Voila, ces circonstances me ramenaient à Juin 64, quelques trente ans plus tôt vers la même période, vers les vacances qui me faisaient en ce temps là, orphelin de père. Toutes les larmes, contenues depuis ce jour là au moins, semblaient en une fois avoir submergé le barrage inconscient dressé pour retenir mes sentiments d’adolescent, mes sentiments enfouis sous une carapace, quelque part là, en dessous, depuis la mort de papa. Etait-ce cette perte profonde et déroutante qui enfin cheminait vers l’acceptation et le deuil. Etait-ce ce père qui m’avait façonné, et influencé, que j’avais copié pendant des années qui réclamait son lot de larmes ? Ma raison chancelait sous l’émotion, mais percevait néanmoins clairement ce double niveau de la fonction du père.

Par le deuil de la nation, par la mort du roi, j’entrais dans le deuil de ma famille, dans mon deuil pour Papa.

Cet abcès jamais vidé de sa substance douloureuse pouvait enfin par ce recours au stade collectif, et cette mort du roi, entrer dans sa maturation et se vider du trop plein de souffrance et d’un deuil renfermé et refoulé.

Les larmes coulaient de mes yeux, des yeux de l’enfant qui n’avait jamais pleuré, tout en apaisant les tensions nombreuses, édifiées au cours du temps, pour étouffer un chagrin trop réel, trop dangereux pour l’équilibre de cette cellule familiale constituée autour de lui.

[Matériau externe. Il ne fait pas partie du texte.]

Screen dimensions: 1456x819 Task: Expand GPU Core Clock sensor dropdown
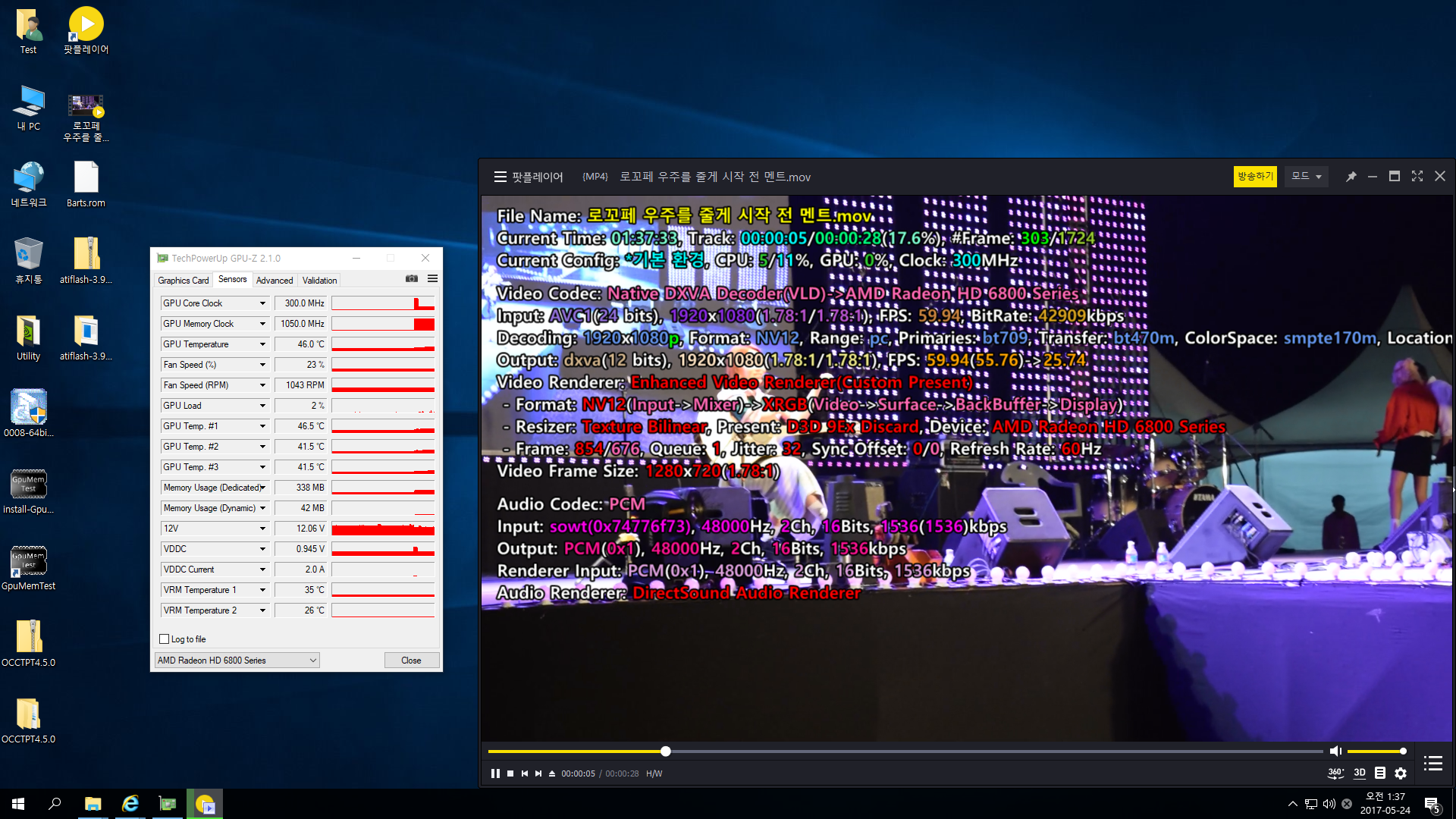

A qui appartenait ce torrent de larmes, à la mort de tous ceux rencontrés au cours de ma vie, à la mort de tous ceux qui n’avaient pas été pleurés et que de parents en parents, les générations transmettaient. Car si je pleurais le roi, par cette liberté, par association mon père, j’avais aussi l’impression de pleurer d’autres larmes, du passé, d’autres morts. Alchimie mystérieuse de l’inconscient collectif familial qui voit se guérir l’être bloqué à un stade de son évolution. Contes de fées, conte du roi mort qui soulage tous les êtres des deuils non vécus de leur père et qui révèle tous les êtres bloqués dans leur relation au père?

Juillet 93-G2

Marie-Paule.

Au fur et à mesure où les mots s’inscrivaient sur la feuille blanche, les larmes s’écoulaient, de plus en plus fort le long de mes joues. Une émotion inconnue se vidait par celles -ci. Un abcès profond venait de trouver le chemin de son expression.Les mots destinés à Anne-Marie, une amie très proche, pour lui marquer mon amitié après son hospitalisation due à une tentative de suicide, s’étaient associés les uns aux autres pour lui proposer, si elle acceptait d’être, symboliquement, ma soeur Marie-Paule.

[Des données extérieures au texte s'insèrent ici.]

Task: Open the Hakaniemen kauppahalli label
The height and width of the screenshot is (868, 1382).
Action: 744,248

Cette proposition, cette marque d’amitié pour lier celle-ci à la vie, avait ouvert les vannes, du flot des larmes, celles qui n’avaient jamais été versées.

Ce petit bout fragile dans sa couveuse, était disparu de notre univers à la clinique de mon  pays d’origine, celle qui avait été dans sa vie si courte à mon adolescence, à mes 16 ans, le cinquième enfant de la famille. Face à cette mort injuste, soeur de mon coeur, brève rencontre du passé, petite-fille, petite sœur, j’étais resté muet, insensible et la famille avait sans cérémonie d’adieu, tourné la page.

Tu avais inscrit au fer rouge, la douleur dans mon cœur, inscris dans mon être en mai l’indicible et  si longtemps après avec tant de vigueur, les larmes apparaissent dans cette ambiance tragique qui bouscule, une amitié forte, un lien presque familial avec cette collègue de travail.

« Qu’est-ce que je pleure? »

Est-ce que je pleure aussi la perte profonde d’une soeur vaginale. N’est-ce pas là qu’est le sens de mes émotions face à l’émission de télévision, « Le bébé est une personne » et les mots de l’enfant vers une image « bébé mort ». .

Symbole qui résonne et sens profond pour moi.

N’est-ce pas là mon envie de signer, une lettre à la première fille qui est entrée dans ma vie par deux petits bonhommes en tête-bêche accolé curieusement à mon prénom.

Mémoires qui interpellent. Mystère du passé

Larmes qui s’évanouissent. Temps effacé.